The predictions of OPIDIN are based on data collected in the past. For instance, when the water level in Mopti has increased to only 300 cm on 1 August (as in this year), it is obvious from previous years that the flood will likely not be (very) high. Comparing different years, OPIDIN calculates the probability that the flood peak will reach a certain level given the observed water level in Mopti on 1 August, it does the same for the water level reached on 2 August, 3 August, etc. The daily prediction could further be improved by adding in the model the rainfall in the Upper Niger during the preceding three weeks. The prediction can never be very accurate, however, certainly not in the first half of August, because the flooding of the Inner Niger Delta river will deviate from the prediction depending on the rainfall later in the season. This year, the rainfall before mid-August was below average, by which the prediction of OPIDIN in early August arrived at a peak level being somewhat too low. Another year, it might be the other way around. These deviations cannot be prevented, unless the future rainfall for the next two or three weeks might be predicted accurately and integrated in the model. That is not likely, but there is still another, more feasible, option to improve OPIDIN. OPIDIN is now based on the daily measurements of the water level in Mopti, a station being chosen because it is the first one after the Bani tributary has merged with the Niger River. There are several hydrometric stations along the Bani and the Niger upstream of Mopti where the water level is daily measured by DNH. The possibility to use these data instead of, or in combination with the measured water level in Mopti, will be investigated coming months to know whether in this way the flood peak may be accurately predicted earlier during the course of August.

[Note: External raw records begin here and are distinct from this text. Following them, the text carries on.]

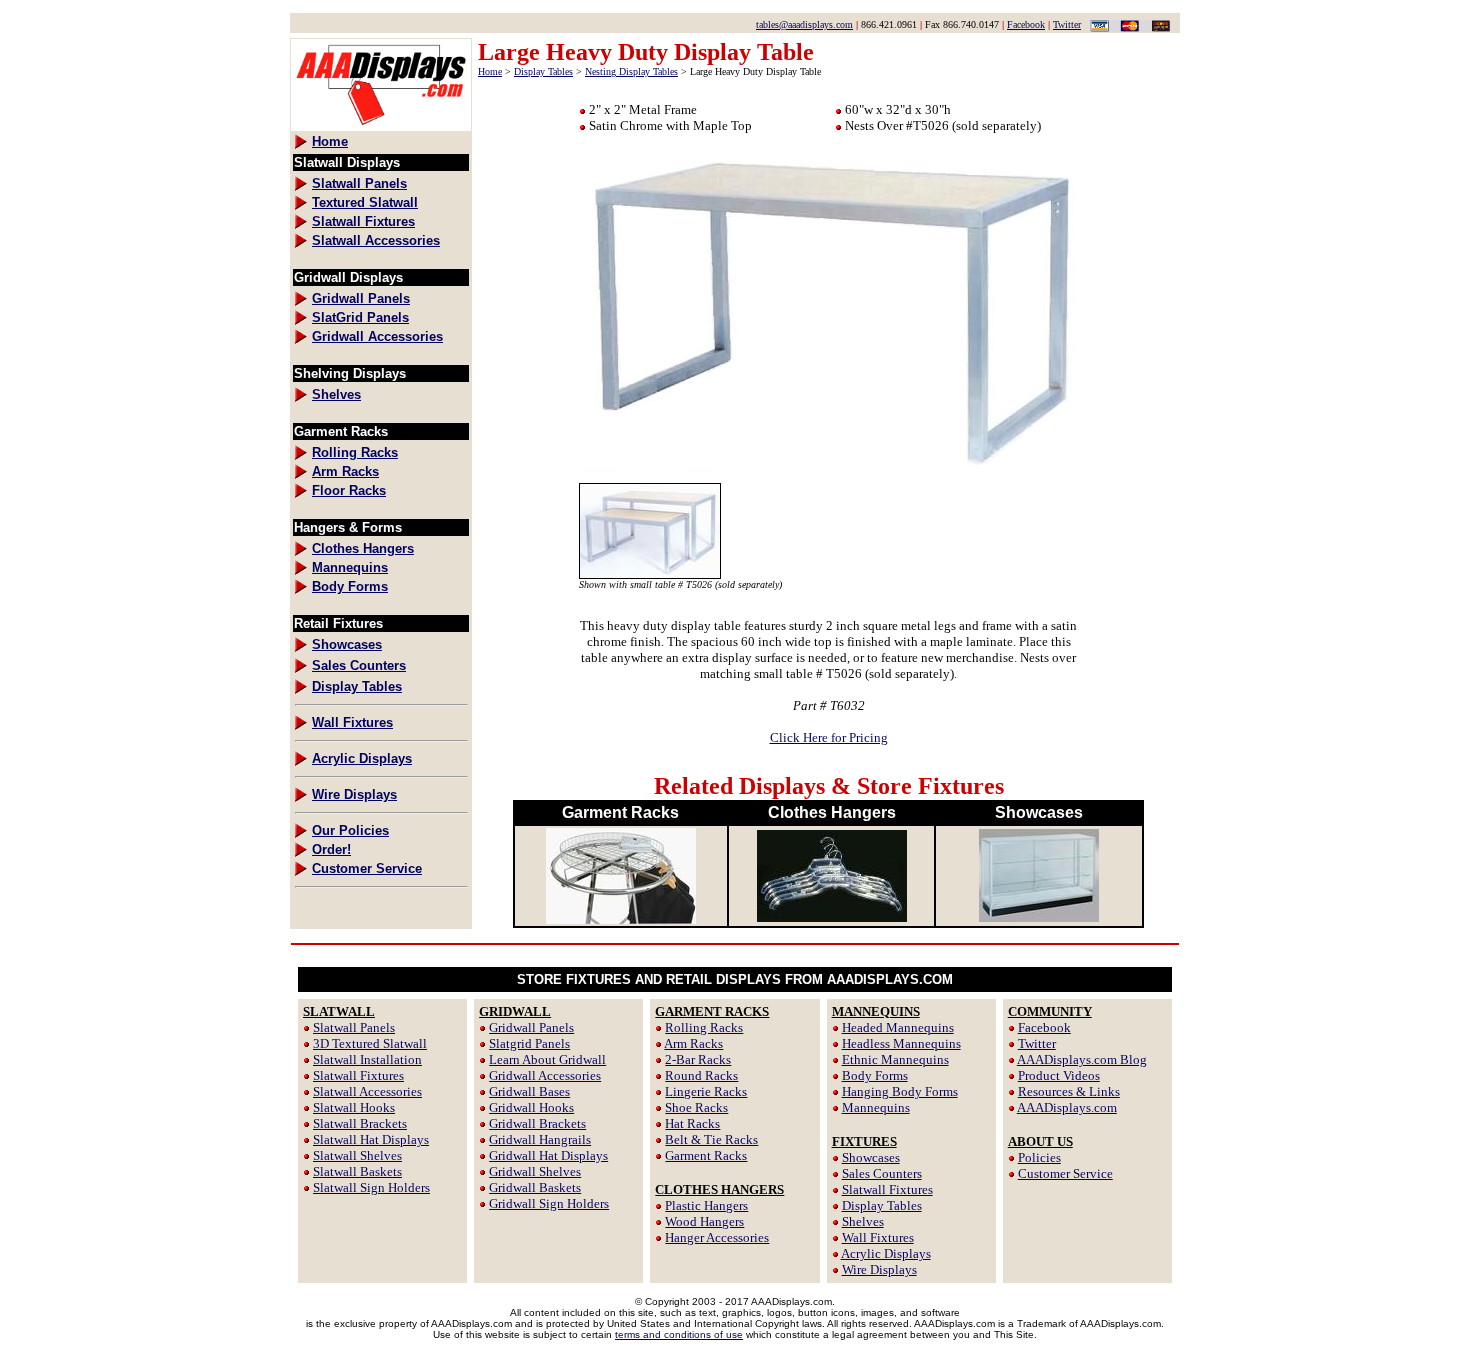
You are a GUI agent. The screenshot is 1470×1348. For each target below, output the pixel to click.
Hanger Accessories (717, 1237)
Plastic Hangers (706, 1205)
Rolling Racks (704, 1027)
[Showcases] (1039, 916)
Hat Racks (692, 1123)
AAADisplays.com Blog (1082, 1059)
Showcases (871, 1157)
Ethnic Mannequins (895, 1059)
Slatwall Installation (367, 1059)
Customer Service (1065, 1173)
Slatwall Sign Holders (371, 1187)
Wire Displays (879, 1269)
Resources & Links (1069, 1091)
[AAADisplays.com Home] (381, 125)
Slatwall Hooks (354, 1107)
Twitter (1067, 24)
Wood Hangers (704, 1221)
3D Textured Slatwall (370, 1043)
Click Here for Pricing (829, 737)
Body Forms (875, 1075)
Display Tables (543, 71)
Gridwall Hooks (531, 1107)
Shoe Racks (696, 1107)
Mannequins (876, 1107)
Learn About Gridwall (547, 1059)
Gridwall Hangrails (540, 1139)
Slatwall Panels (354, 1027)
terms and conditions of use (679, 1334)
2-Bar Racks (698, 1059)
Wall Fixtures (878, 1237)
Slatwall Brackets (360, 1123)
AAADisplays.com (1067, 1107)
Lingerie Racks (706, 1091)
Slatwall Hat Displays (371, 1139)
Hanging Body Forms (900, 1091)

Apart from the weekly bulletins which are broadcasted on the local radio stations, OPIDIN is available as website. The OPIDIN website was launched in June 2013. The number of visitors reaches each year its peak in July-September, which was to be expected assuming people visit the site to know the predicted flood level in the months before the actual peak is reached in October - November. For the same reason, OPIDIN is less often visited between October and June.
It took some time before the website was found by the potential users. Comparing the month September, the number of visits increased from 155 in 2013 to 1212 in 2019. So far, the OPIDIN site had 30,585 visits. When the visitors are split up per country, there are still more visitors in Europe or the United States of America than in West Africa.
Until 2019, 96% of the visitors used a desktop and not more than 3.5% a smartphone and 0.6% a tablet. This has not much changed during the last six years. A further increase of mobile users is to be expected as soon as smartphones will become more generally used in Mali.